Возбуждённые: таинственная история эндокринологии. Властные гормоны, которые контролируют всю нашу жизнь (и даже больше) (Эпштейн) - страница 105

УДВ практически не нанимало женщин-ученых, а тех немногих, кого все-таки брало на работу, заставляло увольняться в случае беременности. Ялоу увольняться отказалась. «Когда мне пришло время рожать, – рассказывала она доктору Юджину Штраусу, своему биографу, – я была уже слишком значимой фигурой, чтобы меня могли уволить. Правило в УДВ было следующим: на пятом месяце беременности вы подавали заявление на увольнение по собственному желанию. Увольнение, а не отпуск. Я всегда дразнила их, говорила, что я – единственный человек, у которого пятимесячный ребенок весит 3,7 килограмма».

Семья и работа в ее жизни часто сливались воедино. Чета Ялоу часто приглашала коллег Розалин поужинать с ними и даже съездить вместе в отпуск. Ее дети проводили выходные в лаборатории. Она ходила туда каждый день, часто после ужина – даже по субботам. Правила УДВ запрещали пускать детей в лабораторию, так что когда они проезжали через главные ворота, Ялоу кричала «Ложитесь!», – и дети прятались на заднем сиденье, пока охрана проверяла документы. Затем они играли с грызунами или делали уроки, пока мама устраивала эксперименты.
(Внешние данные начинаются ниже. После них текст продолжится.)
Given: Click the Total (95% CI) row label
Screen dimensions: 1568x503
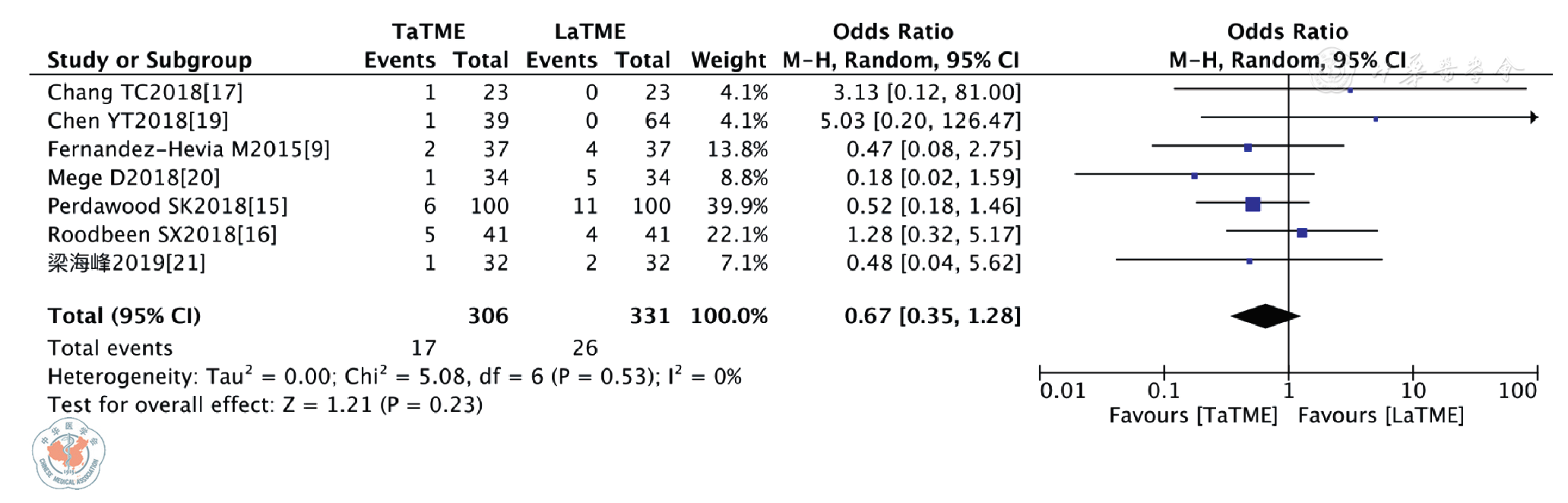Looking at the screenshot, I should point(124,316).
В УДВ Ялоу познакомилась с Соломоном Берсоном, врачом-терапевтом, которому очень хотелось заняться научными исследованиями. На собеседовании Ялоу, по идее, должна была брать интервью у Берсона, клинициста без особенного исследовательского опыта. Но вместо того, чтобы слушать ее вопросы, он стал загадывать ей одну математическую загадку за другой. Его интеллект и бравада поразили ее, и она сразу же наняла его. Ему было 32 года, ей – 29. Их первая встреча переросла в дружбу и партнерство на всю жизнь, интеллектуальную связь, которую заключили если не на небесах, то определенно на каком-то научном их эквиваленте.

У Ялоу не было хобби, и она нетерпимо относилась ко всем, кто не соответствовал ее интеллектуальному уровню, так что круг ее друзей ограничивался небольшой группой ученых. У нее было единственное слабое место: лабораторные грызуны. Она каждое утро гладила их, когда кормила, и отказывалась убивать после окончания эксперимента, как было обычно принято. Вместо этого она забирала их себе, так что ее дом превратился в настоящий заповедник морских свинок и кроликов.
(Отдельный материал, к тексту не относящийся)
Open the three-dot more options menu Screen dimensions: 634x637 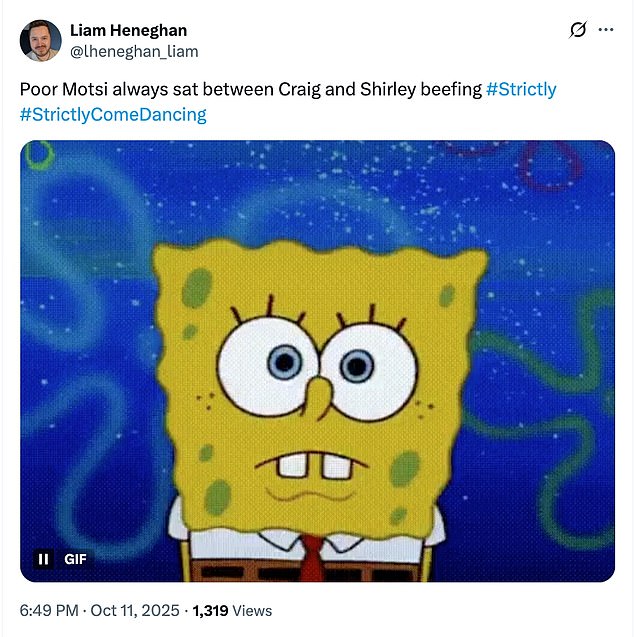[x=605, y=30]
Ядро идеи, которая привела к ее эпохальному вкладу в медицинскую науку, началось с простых эндокринологических исследований. В те времена считалось, что гормонов в организме настолько мало, что замерить их уровень невозможно. Кроме того, рассуждая примерно в том же русле, врачи считали, что при гормональном лечении не нужно беспокоиться из-за иммунного ответа. Когда что-то чужеродное (например, пересаженный орган) попадает в организм, иммунные клетки обычно начинают атаковать его. Инсулин, например, в те времена получали от животных, и, хотя большинство животных продуктов вызывало иммунный ответ, считалось, что гормональная терапия его не вызовет, потому что объемы препаратов были просто мизерны.